In the year since Cagle and her wife, Lauren Taft, founded Pageboy, though, customers seem to be getting the hang of it. More than 1,500 people have downloaded the Houston-based app, which calls stylists to your home. Cagle says the repeat customer rate is 90 percent. Their users range from elderly ladies—including Taft’s 89-year-old grandmother—to young mothers, to people on bed rest.
“This type of service has mostly been for the uber wealthy,” Cagle says. “But we feel our prices are reasonable enough for anyone.”
The cost for a blowout—wash, dry, and set—is $70 with a fixed 20 percent tip added in. Customers can choose from five hair styles—the “big hair” Texas is famous for or a more sleeker look, for example—plus options for braids, ponytails, and buns. Pageboy started by offering one service (blowouts) in one market (Houston). This summer, Pageboy is expanding to other Texas metro areas—it just opened in Austin—and is adding services, including manicures, pedicures, massages, and spray tans.
Pageboy joins a cohort of other beauty-services apps, such as BeautyNow or Glamsquad.
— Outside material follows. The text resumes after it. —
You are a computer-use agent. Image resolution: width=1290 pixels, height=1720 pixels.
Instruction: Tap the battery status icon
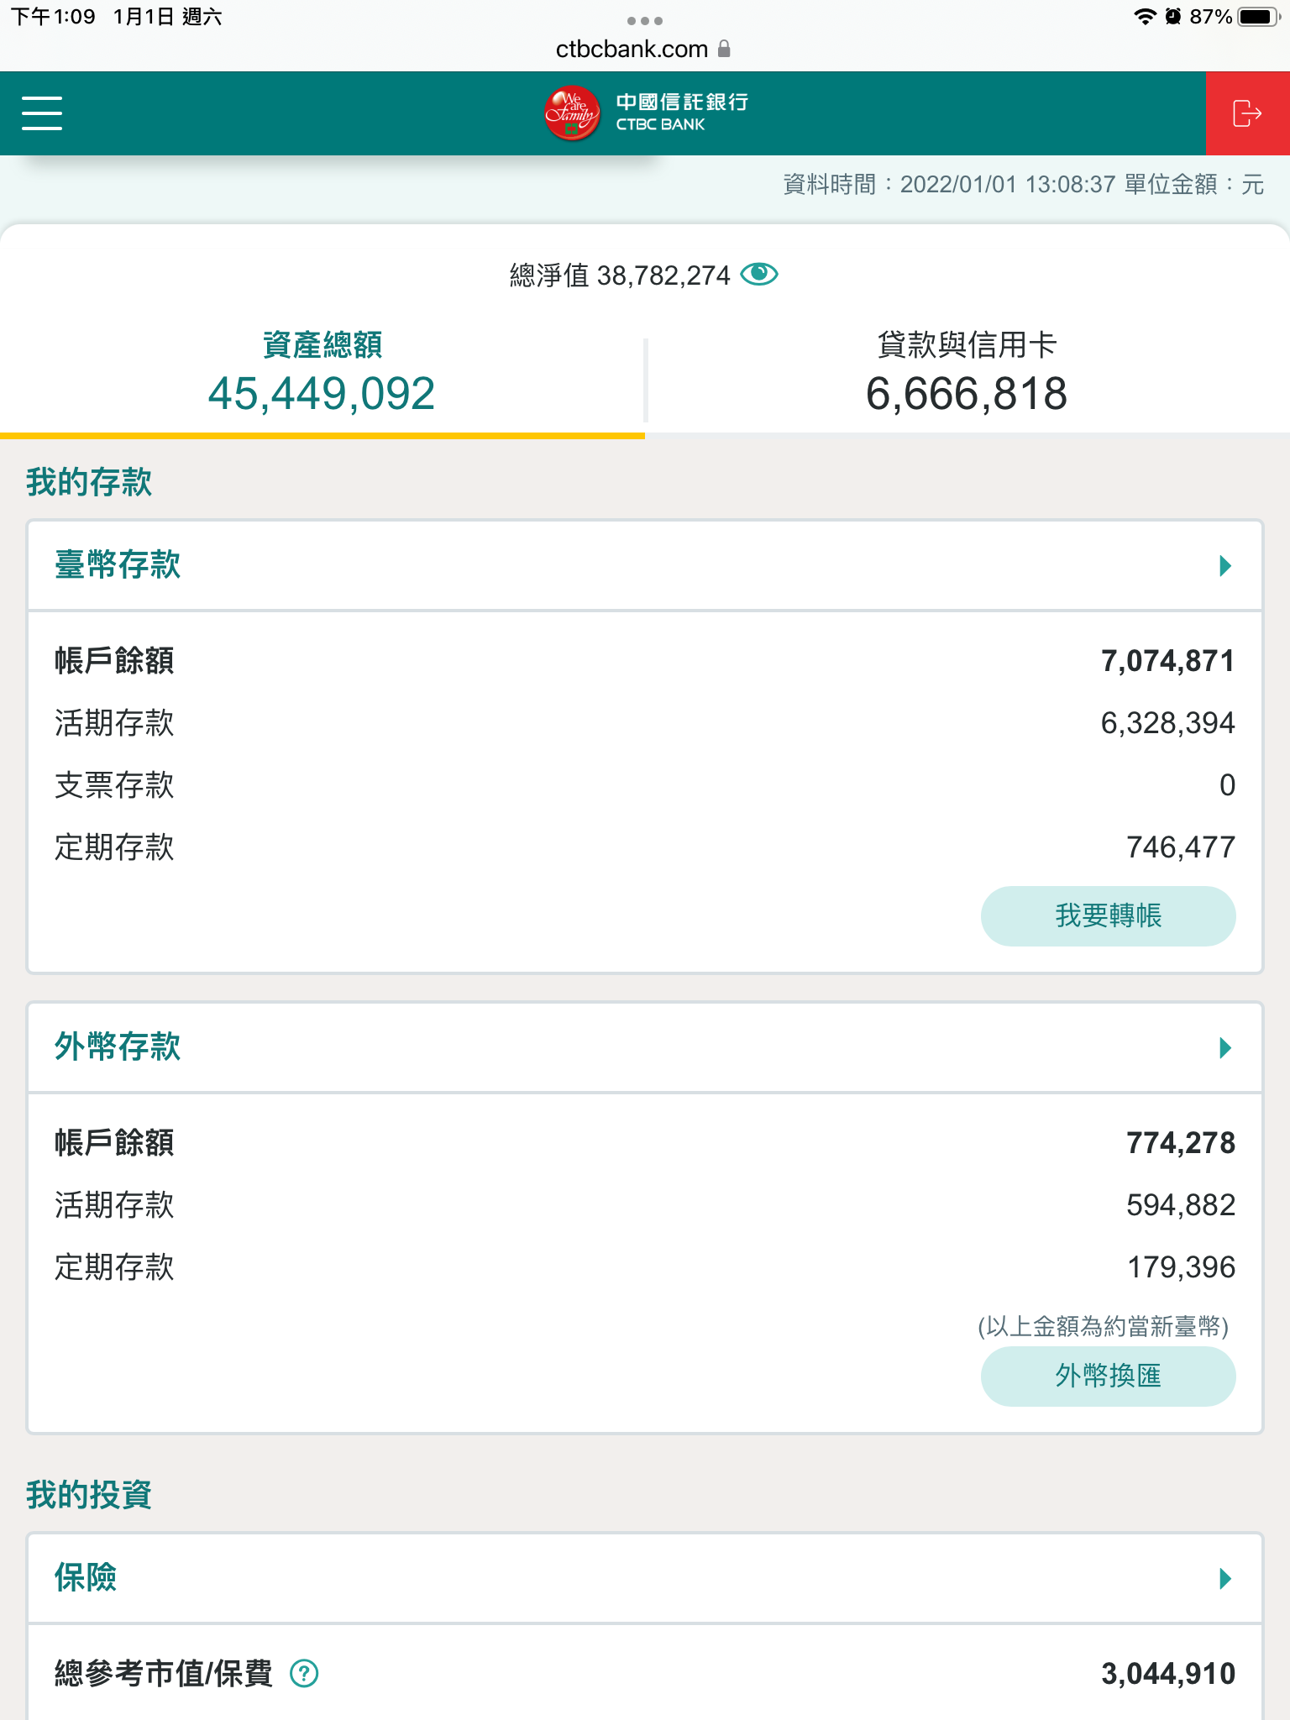tap(1258, 17)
Cagle says Pageboy distinguishes itself by the quality of stylists in its arsenal. “We have a director of recruitment, an actual stylist, who finds the lead person in each market, and he heads up all training sessions, which happen monthly.”
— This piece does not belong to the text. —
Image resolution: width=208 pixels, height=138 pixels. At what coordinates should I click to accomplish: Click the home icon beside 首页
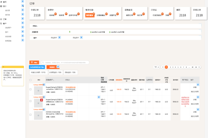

Other apps, she says, sign on stylists based on a resume review alone. Pageboy takes about a dozen stylists’ applications at a time and conducts in-person “technical” interviews. “We spend time with each of these stylists multiple times before they are hired,” Cagle says.
Cagle is a public relations professional and her wife works in her family’s broadcast communications business. The pair outsourced the development of the app, and the company’s stylists are contractors. (Cagle declined to share the size of the stylists’ commission.) While Pageboy’s founders raised $200,000 from two private investors to develop the app’s software, Cagle says their focus is to grow the company’s business organically.
“We want to offer our customers as many home-convenient services as possible,” she says.